There was no funeral, or call to the media by the rebels to see the ‘atrocities committed by the regime’.
Since the bodies were seen by the Daily Telegraph attempts to discover their identities have been unsuccessful, in part because of obstruction by rebel authorities in the area. Having highlighted the discovery to those authorities the area was subsequently bulldozed and the bodies dissappeared.
The find will add to concerns highlighted in recent days over human rights violations by rebel forces. Human Rights Watch last week said that had looted homes, shops and hospitals and beaten captives as they advanced.
The Daily Telegraph found homes in the village of al-Awaniya ransacked, and shops and schools smashed and looted. The town, now empty, was inhabited by the Mashaashia, a traditionally loyalist tribe that has long been involved in land disputes with surrounding towns.
[…..]
The bodies were discovered in a water tank just off the main road between Zintan, the main town in the area, and Al-Qawalish as the rebels consolidated their advance.
At the time, rebel commanders, including former government troops who had defected, claimed that the men were most probably killed by Col Gaddafi forces for trying to defect – a common allegation.
“The day of our first assault on Al Qawalish we found the bodies there, and they were already in bad shape,” said Col. Osama Ojweli, the military coordinator for the region.
“This is not unusual in Gaddafi’s army.
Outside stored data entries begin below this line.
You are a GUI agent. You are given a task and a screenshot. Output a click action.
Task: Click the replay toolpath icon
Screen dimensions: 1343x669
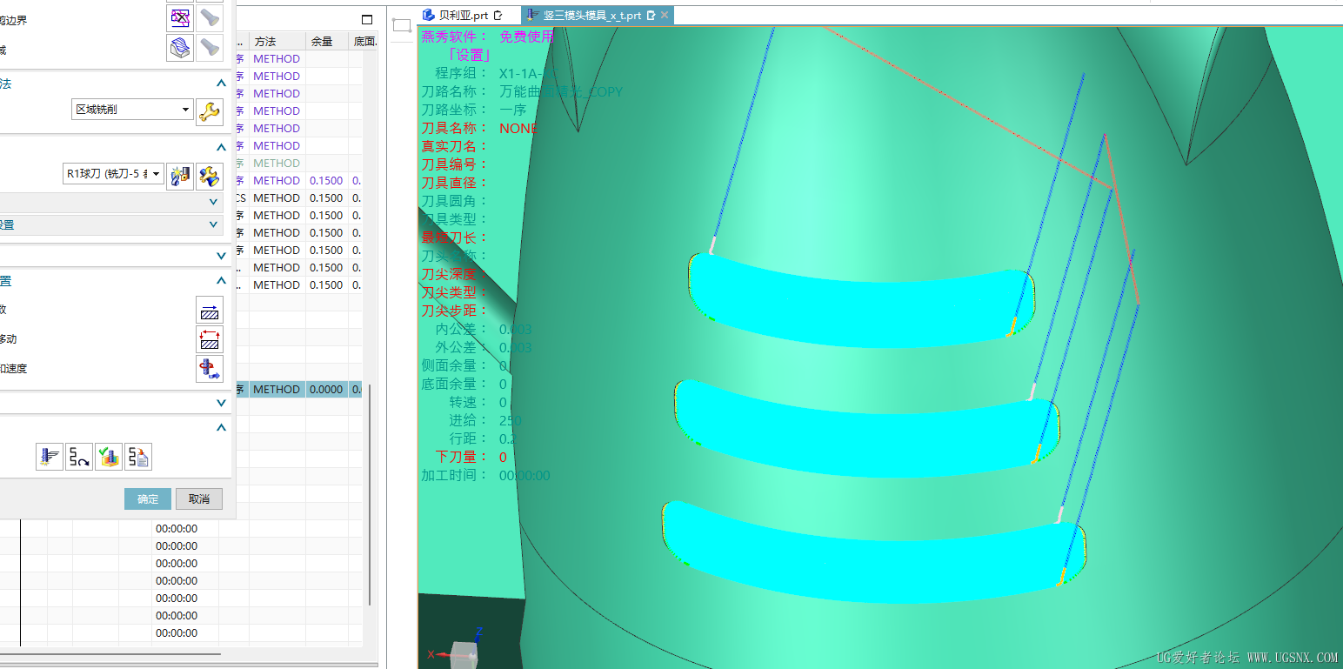click(x=79, y=456)
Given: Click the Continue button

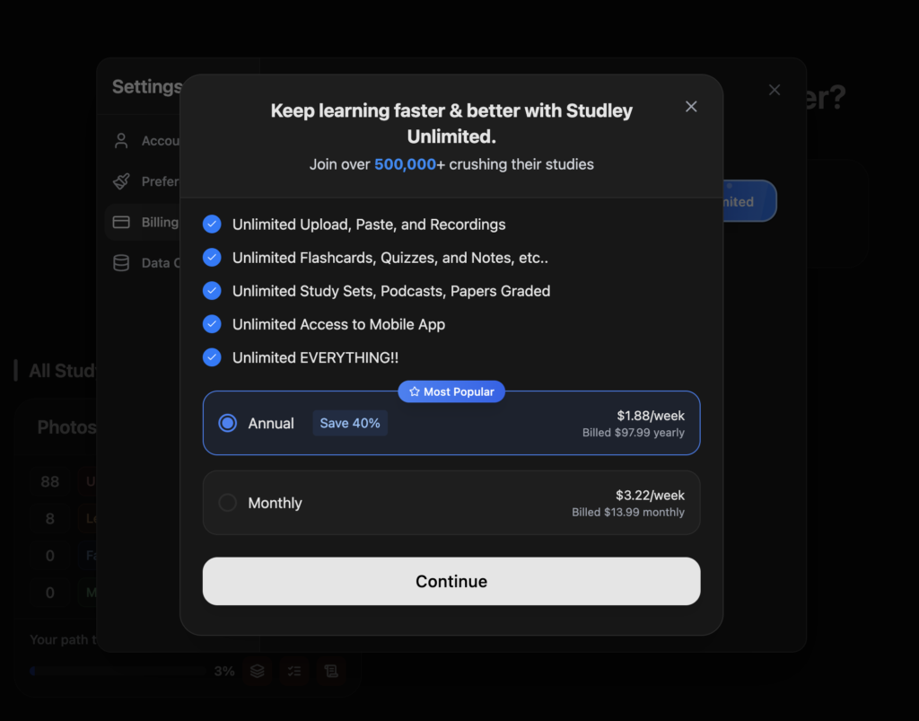Looking at the screenshot, I should (451, 581).
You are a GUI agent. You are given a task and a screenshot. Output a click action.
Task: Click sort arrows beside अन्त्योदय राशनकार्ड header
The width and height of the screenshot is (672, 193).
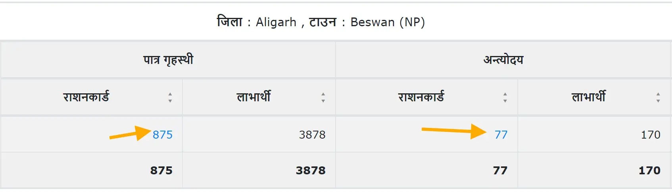coord(505,97)
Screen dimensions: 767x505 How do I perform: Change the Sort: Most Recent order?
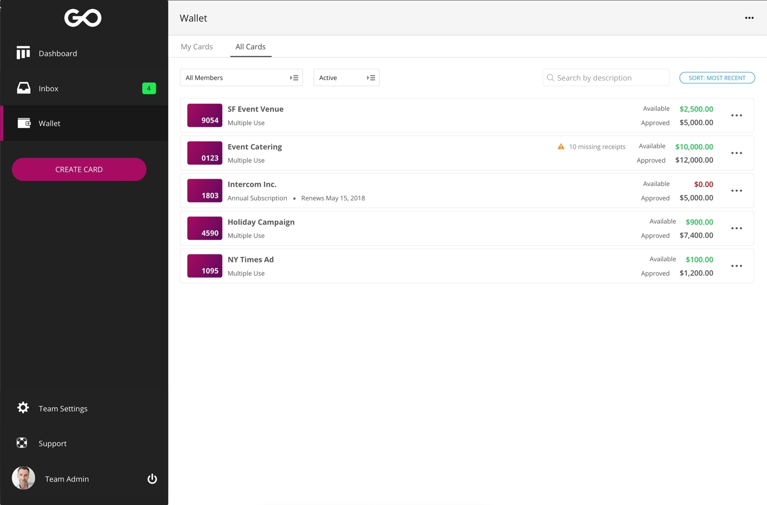pyautogui.click(x=717, y=78)
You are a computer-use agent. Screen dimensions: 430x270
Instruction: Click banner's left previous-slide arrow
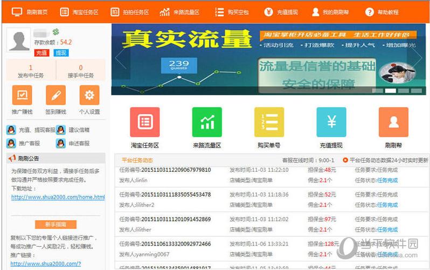(120, 59)
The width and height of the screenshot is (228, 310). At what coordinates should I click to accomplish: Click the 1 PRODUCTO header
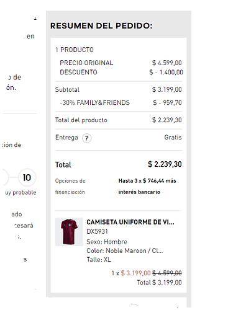(x=75, y=50)

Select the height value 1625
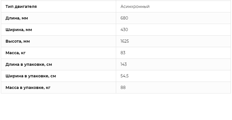point(125,41)
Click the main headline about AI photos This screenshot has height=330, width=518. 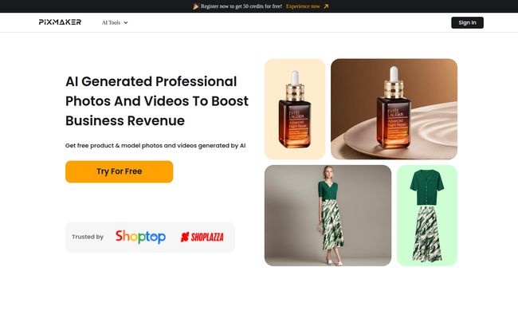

In other battles we have found men, their hands tied behind their backs with dusty wire and executed – we found them shot in the head by the regime.”
A colonel, who defected last month and cannot be named, said: “If they think you might leave, they will shoot you.” His claim was backed up by loyalists captured and held prisoner in the nearby town of Yafran.
But suspicions have been raised after the rebel authorities disposed of the bodies and bull-dozed the site where they were found.
Drivers also said they had military orders not to take journalists to the site. “If you go there I will ditch you in the desert,” the driver of another news organisation reportedly said.
The rebel army is aware that NATO intervention on their side was justified by concern at regime human rights abuses in western capitals.
[…..]
But Amnesty International and Human Rights Watch both said there were documented cases of extra-judicial killings by rebel forces, including deaths in custody under torture.
In particular, in the early phases of the uprising, loyalists and sub-Saharan Africans accused of being mercenaries were lynched. Since then, men in rebel-held areas suspected of being members of Col Gaddafi’s security services have been taken from the homes, and subsequently found dead with their hands tied.